> Consigne A: Dans les enregistrements, recopiez les lignes allant de celle qui contient « You are a GUI » jusqu'à la fin des enregistrements, en remplaçant « lightning » par « star » sans rien changer d'autre. N'incluez pas les images dans votre réponse.

> Extrait choisi:
· · · ·

36. La preuve révèle que des échanges de textos entre le mari de la Bénéficiaire et Monsieur Karhani ont eu lieu vers la fin du mois de juillet 2014 concernant le remboursement des acomptes par l’Entrepreneur à la Bénéficiaire. Voici un extrait de ces échanges : (Pièce A-8)
« By the 10 august I will give the money
If August 10, no problem.
Exactly how much money?$18 855?
5 000$ to 10 000$ »
37. Le 19 novembre 2014, l’Entrepreneur écrit à la Bénéficiaire comme suit:
« En mai 2014, avec toute surprise, suite aux modifications demandées et aux commandes spéciales effectuées, Sophia Cunningham et son mari m’annonce (sic) qu’ils ont un problème fiscal avec Revenu Québec et qu’il est impossible d’être qualifié à la banque et qu’elle utilise un compte bancaire d’une autre personne en tant que « prête nom ».

· · · ·

> Extraits des données:

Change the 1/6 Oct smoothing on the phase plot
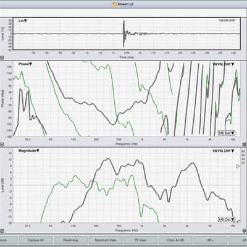The width and height of the screenshot is (247, 247). 227,133
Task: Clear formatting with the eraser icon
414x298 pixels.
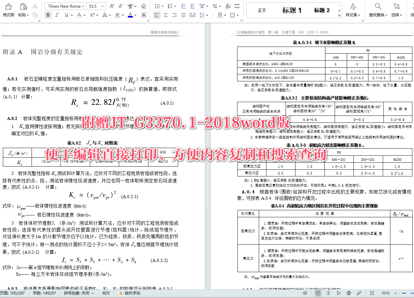Action: coord(143,6)
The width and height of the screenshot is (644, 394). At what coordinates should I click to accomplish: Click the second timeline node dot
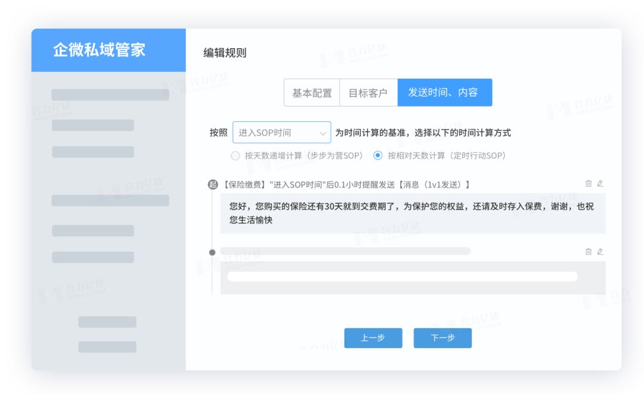click(x=212, y=252)
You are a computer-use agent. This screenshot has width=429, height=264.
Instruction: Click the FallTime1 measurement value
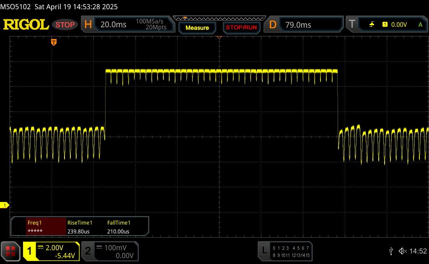[x=119, y=231]
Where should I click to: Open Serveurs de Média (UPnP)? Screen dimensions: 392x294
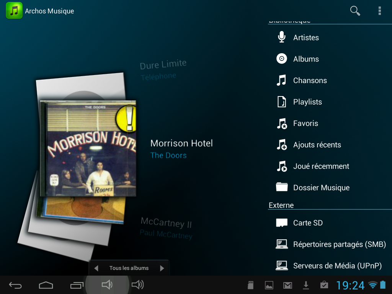click(337, 266)
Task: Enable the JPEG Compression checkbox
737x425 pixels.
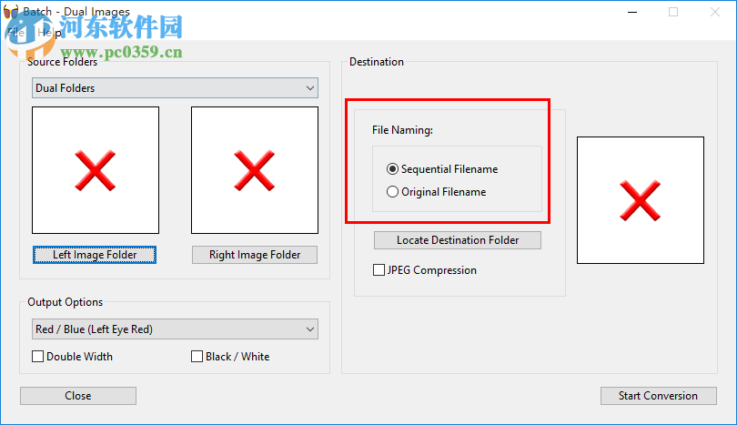Action: (379, 270)
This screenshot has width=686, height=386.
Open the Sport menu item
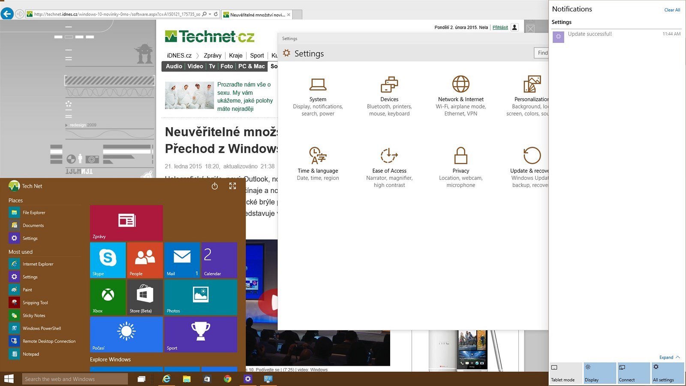(257, 55)
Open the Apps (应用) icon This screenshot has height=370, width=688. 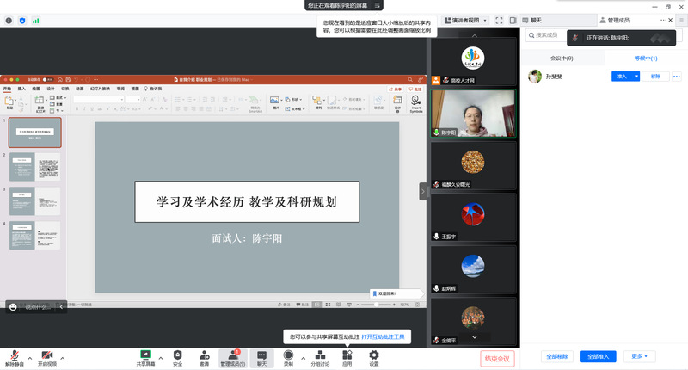pos(347,356)
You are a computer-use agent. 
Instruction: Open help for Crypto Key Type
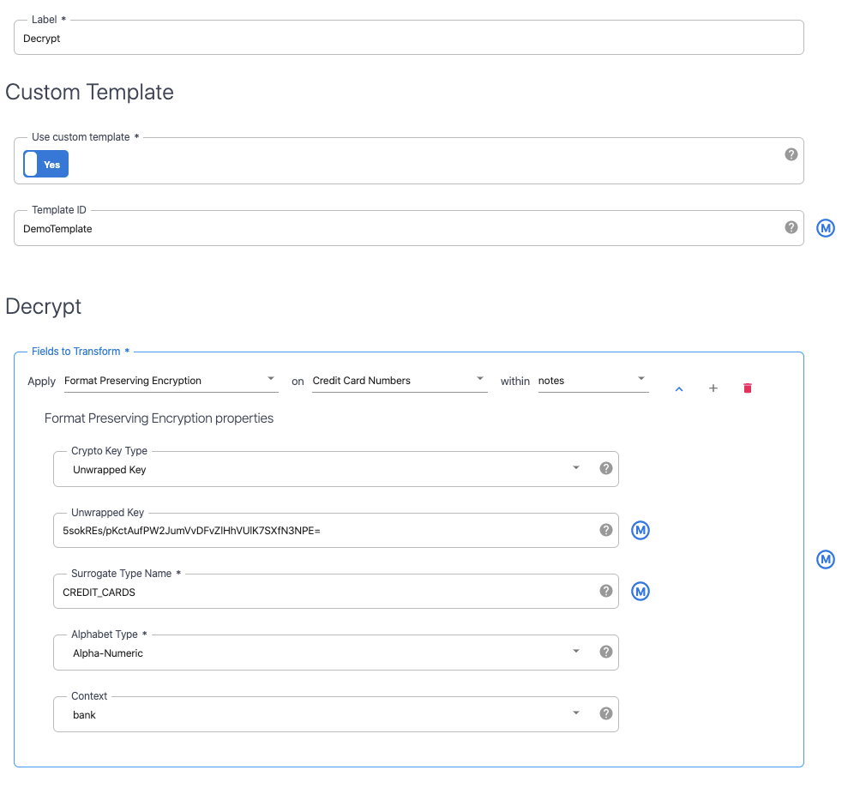(605, 468)
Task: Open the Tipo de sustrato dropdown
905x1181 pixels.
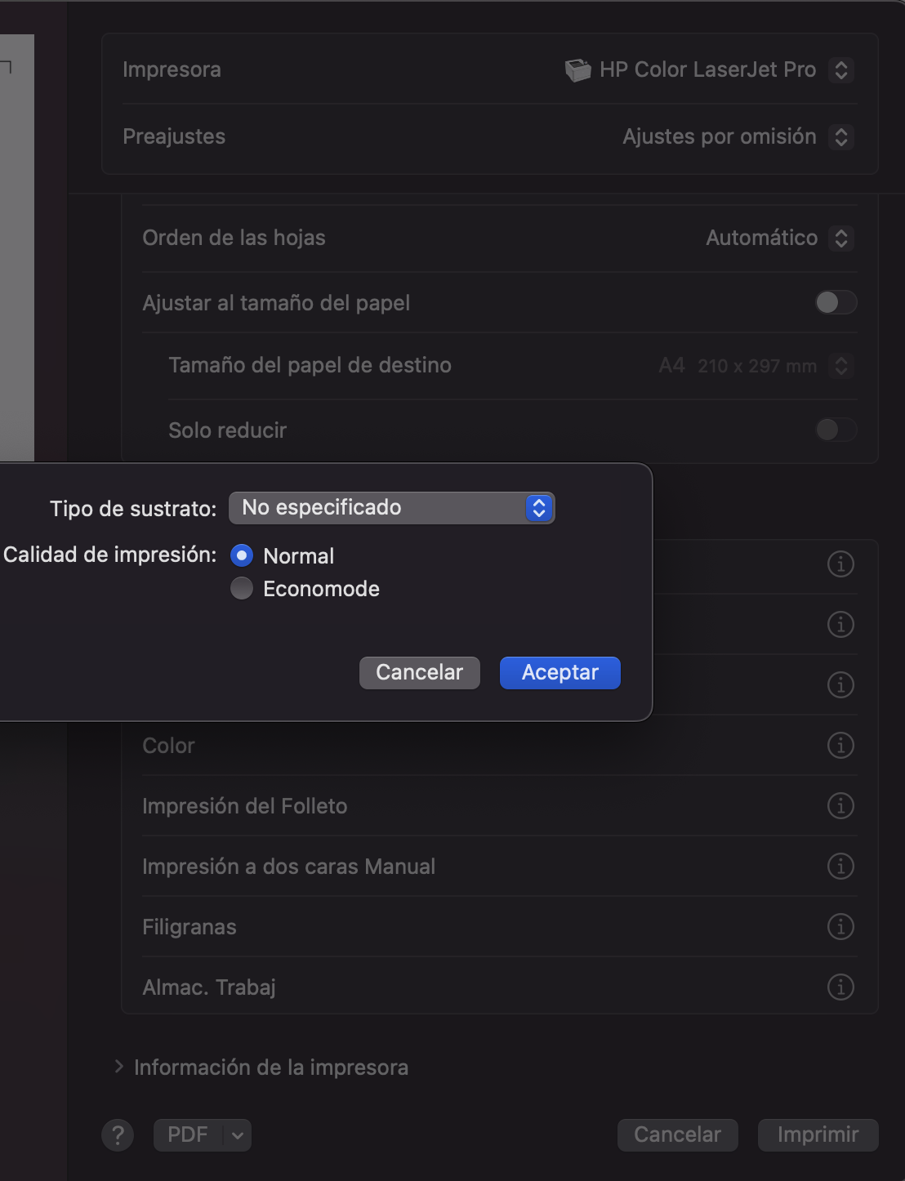Action: [392, 508]
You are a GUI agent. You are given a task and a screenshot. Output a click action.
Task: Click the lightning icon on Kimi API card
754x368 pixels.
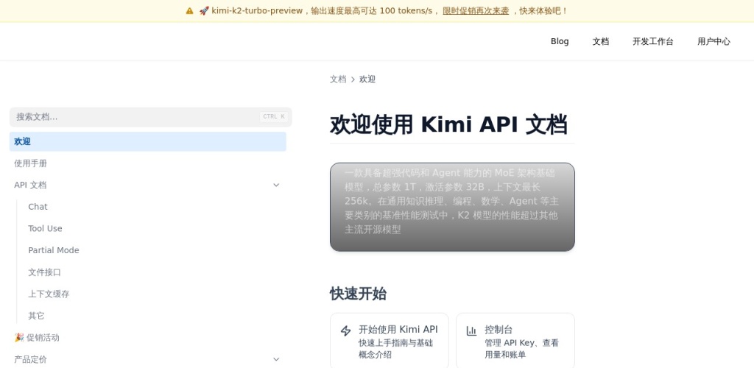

· · · ·

> Consigne B:
Répondez aux questions suivantes à partir de l'extrait choisi.
(i) Vers quelle période les échanges de textos entre le mari de la Bénéficiaire et Monsieur Karhani ont-ils eu lieu ?
(ii) À quelle date l'Entrepreneur écrit-il à la Bénéficiaire ?
(iii) Dans cette lettre, avec quel organisme Sophia Cunningham et son mari ont-ils un problème fiscal ?

> Réponse A:
You are a GUI agent. You are given a task and a screenshot. Output a click action.
Task: Click the star icon on Kimi API card
754x368 pixels.

> Réponse B:
(i) Vers la fin du mois de juillet 2014.
(ii) Le 19 novembre 2014.
(iii) Avec Revenu Québec.